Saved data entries
= = = = = = =

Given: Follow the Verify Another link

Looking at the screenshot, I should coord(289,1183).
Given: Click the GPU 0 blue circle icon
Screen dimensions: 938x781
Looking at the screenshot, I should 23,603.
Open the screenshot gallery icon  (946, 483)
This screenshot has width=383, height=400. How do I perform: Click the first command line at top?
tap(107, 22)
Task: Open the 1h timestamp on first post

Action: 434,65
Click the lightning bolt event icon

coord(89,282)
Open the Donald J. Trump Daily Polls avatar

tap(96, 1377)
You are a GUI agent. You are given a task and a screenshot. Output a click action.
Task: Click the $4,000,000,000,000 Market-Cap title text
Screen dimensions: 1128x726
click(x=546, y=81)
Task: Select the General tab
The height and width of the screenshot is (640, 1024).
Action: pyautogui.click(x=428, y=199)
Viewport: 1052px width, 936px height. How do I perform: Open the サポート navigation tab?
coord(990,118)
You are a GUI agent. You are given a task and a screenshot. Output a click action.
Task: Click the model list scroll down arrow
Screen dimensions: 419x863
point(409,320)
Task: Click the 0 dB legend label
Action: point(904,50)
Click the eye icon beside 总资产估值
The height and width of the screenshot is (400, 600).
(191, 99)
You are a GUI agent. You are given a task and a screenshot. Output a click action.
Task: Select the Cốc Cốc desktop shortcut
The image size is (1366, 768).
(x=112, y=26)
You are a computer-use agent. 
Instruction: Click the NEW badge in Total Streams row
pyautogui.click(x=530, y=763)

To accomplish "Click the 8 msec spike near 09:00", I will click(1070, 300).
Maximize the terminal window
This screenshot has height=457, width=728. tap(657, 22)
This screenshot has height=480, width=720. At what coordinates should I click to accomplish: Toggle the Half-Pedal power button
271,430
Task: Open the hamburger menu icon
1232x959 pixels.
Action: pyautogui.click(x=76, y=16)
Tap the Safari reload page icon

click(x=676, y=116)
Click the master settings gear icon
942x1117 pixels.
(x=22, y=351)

= = = = = = =

* [Assigned task] Set all of the records down again, exactly as they stand.

* [Solution]
Given: Follow the Verify Another link

Looking at the screenshot, I should coord(289,1183).
Given: Click the GPU 0 blue circle icon
Screen dimensions: 938x781
Looking at the screenshot, I should 23,603.
Open the screenshot gallery icon  (946, 483)
This screenshot has width=383, height=400. How do I perform: Click the first command line at top?
tap(107, 22)
Task: Open the 1h timestamp on first post

Action: 434,65
Click the lightning bolt event icon

coord(89,282)
Open the Donald J. Trump Daily Polls avatar

tap(96, 1377)
You are a GUI agent. You are given a task and a screenshot. Output a click action.
Task: Click the $4,000,000,000,000 Market-Cap title text
Screen dimensions: 1128x726
click(x=546, y=81)
Task: Select the General tab
The height and width of the screenshot is (640, 1024).
Action: pyautogui.click(x=428, y=199)
Viewport: 1052px width, 936px height. How do I perform: Open the サポート navigation tab?
coord(990,118)
You are a GUI agent. You are given a task and a screenshot. Output a click action.
Task: Click the model list scroll down arrow
Screen dimensions: 419x863
point(409,320)
Task: Click the 0 dB legend label
Action: point(904,50)
Click the eye icon beside 总资产估值
The height and width of the screenshot is (400, 600).
(191, 99)
You are a GUI agent. You are given a task and a screenshot. Output a click action.
Task: Select the Cốc Cốc desktop shortcut
The image size is (1366, 768).
(x=112, y=26)
You are a computer-use agent. 
Instruction: Click the NEW badge in Total Streams row
pyautogui.click(x=530, y=763)

To accomplish "Click the 8 msec spike near 09:00", I will click(1070, 300).
Maximize the terminal window
This screenshot has height=457, width=728. tap(657, 22)
This screenshot has height=480, width=720. At what coordinates should I click to accomplish: Toggle the Half-Pedal power button
271,430
Task: Open the hamburger menu icon
1232x959 pixels.
Action: pyautogui.click(x=76, y=16)
Tap the Safari reload page icon

click(x=676, y=116)
Click the master settings gear icon
942x1117 pixels.
(x=22, y=351)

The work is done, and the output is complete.